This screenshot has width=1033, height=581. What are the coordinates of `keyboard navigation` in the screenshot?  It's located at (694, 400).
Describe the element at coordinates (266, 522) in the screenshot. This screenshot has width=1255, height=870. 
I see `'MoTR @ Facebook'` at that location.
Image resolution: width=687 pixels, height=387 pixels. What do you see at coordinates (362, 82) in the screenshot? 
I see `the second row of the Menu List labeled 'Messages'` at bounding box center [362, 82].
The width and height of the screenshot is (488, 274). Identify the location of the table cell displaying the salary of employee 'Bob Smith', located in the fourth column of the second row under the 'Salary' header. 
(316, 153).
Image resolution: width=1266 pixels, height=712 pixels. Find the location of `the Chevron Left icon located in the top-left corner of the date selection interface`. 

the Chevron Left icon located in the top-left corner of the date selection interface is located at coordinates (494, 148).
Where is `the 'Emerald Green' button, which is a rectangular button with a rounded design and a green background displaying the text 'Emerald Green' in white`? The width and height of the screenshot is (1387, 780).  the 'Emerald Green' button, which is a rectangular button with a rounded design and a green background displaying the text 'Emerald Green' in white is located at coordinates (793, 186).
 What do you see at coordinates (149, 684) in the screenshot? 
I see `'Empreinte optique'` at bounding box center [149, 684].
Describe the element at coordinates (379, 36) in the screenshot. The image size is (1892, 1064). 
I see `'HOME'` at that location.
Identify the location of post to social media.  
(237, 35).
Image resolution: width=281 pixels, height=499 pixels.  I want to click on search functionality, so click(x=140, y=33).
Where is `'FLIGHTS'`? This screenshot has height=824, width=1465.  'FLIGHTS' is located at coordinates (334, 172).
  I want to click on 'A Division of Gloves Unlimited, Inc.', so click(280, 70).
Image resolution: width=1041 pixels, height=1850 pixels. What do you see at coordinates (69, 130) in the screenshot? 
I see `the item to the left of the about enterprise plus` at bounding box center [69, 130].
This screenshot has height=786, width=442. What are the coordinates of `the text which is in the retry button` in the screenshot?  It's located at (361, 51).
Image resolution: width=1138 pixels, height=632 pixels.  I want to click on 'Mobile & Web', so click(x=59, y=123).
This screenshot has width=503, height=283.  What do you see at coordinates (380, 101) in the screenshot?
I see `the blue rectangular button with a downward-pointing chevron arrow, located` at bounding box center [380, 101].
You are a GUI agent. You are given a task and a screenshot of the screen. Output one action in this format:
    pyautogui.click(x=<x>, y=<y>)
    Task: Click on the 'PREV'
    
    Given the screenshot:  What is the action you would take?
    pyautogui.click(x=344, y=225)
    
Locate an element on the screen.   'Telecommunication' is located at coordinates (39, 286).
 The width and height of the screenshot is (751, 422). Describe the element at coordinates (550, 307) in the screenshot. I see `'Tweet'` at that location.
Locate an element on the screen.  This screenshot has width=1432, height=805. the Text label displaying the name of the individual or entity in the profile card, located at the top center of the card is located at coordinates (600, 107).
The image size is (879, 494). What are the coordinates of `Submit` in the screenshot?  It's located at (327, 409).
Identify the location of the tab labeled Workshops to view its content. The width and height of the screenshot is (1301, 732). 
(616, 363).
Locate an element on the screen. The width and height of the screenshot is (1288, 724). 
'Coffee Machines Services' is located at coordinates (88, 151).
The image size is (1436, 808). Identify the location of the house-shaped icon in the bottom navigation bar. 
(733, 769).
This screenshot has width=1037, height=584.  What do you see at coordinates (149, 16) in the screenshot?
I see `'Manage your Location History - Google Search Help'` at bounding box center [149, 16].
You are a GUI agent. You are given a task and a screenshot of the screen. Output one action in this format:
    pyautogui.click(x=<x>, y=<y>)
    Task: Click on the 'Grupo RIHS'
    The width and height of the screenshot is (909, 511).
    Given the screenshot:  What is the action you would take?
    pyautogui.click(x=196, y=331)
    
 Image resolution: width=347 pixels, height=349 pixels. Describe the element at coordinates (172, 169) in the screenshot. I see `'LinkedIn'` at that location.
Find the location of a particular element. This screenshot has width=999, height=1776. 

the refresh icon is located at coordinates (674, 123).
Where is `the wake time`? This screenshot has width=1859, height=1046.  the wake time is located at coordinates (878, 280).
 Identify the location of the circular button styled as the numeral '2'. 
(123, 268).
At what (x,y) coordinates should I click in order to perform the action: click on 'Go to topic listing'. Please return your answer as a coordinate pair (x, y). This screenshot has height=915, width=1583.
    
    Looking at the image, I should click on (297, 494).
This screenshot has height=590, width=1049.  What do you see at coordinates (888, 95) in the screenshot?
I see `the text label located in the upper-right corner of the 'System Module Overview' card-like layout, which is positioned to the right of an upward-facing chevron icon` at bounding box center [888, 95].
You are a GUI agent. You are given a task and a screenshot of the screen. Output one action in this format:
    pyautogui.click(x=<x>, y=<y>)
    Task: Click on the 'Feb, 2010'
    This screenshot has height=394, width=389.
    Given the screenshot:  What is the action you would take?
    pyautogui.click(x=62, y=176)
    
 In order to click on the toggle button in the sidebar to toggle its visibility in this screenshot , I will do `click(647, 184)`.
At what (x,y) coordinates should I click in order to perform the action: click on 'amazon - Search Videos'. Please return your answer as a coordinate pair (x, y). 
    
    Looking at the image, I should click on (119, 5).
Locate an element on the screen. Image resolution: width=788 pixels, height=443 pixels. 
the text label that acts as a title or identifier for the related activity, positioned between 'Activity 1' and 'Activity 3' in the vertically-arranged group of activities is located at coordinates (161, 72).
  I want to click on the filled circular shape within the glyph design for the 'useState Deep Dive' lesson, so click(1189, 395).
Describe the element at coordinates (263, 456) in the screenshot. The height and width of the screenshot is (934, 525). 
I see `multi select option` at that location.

====

» **Aim of the task**:
Rewrite the records from the line containing "has height=915, width=1583." through the end of the records, replacing "coordinate pair" with "pair of numbers" and leaving everything else unchanged.

» **Result for this task**:
At what (x,y) coordinates should I click in order to perform the action: click on 'Go to topic listing'. Please return your answer as a pair of numbers (x, y). This screenshot has height=915, width=1583.
    
    Looking at the image, I should click on (297, 494).
This screenshot has height=590, width=1049.  What do you see at coordinates (888, 95) in the screenshot?
I see `the text label located in the upper-right corner of the 'System Module Overview' card-like layout, which is positioned to the right of an upward-facing chevron icon` at bounding box center [888, 95].
You are a GUI agent. You are given a task and a screenshot of the screen. Output one action in this format:
    pyautogui.click(x=<x>, y=<y>)
    Task: Click on the 'Feb, 2010'
    This screenshot has height=394, width=389.
    Given the screenshot:  What is the action you would take?
    pyautogui.click(x=62, y=176)
    
 In order to click on the toggle button in the sidebar to toggle its visibility in this screenshot , I will do `click(647, 184)`.
At what (x,y) coordinates should I click in order to perform the action: click on 'amazon - Search Videos'. Please return your answer as a pair of numbers (x, y). 
    
    Looking at the image, I should click on (119, 5).
Locate an element on the screen. Image resolution: width=788 pixels, height=443 pixels. 
the text label that acts as a title or identifier for the related activity, positioned between 'Activity 1' and 'Activity 3' in the vertically-arranged group of activities is located at coordinates (161, 72).
  I want to click on the filled circular shape within the glyph design for the 'useState Deep Dive' lesson, so click(1189, 395).
Describe the element at coordinates (263, 456) in the screenshot. The height and width of the screenshot is (934, 525). 
I see `multi select option` at that location.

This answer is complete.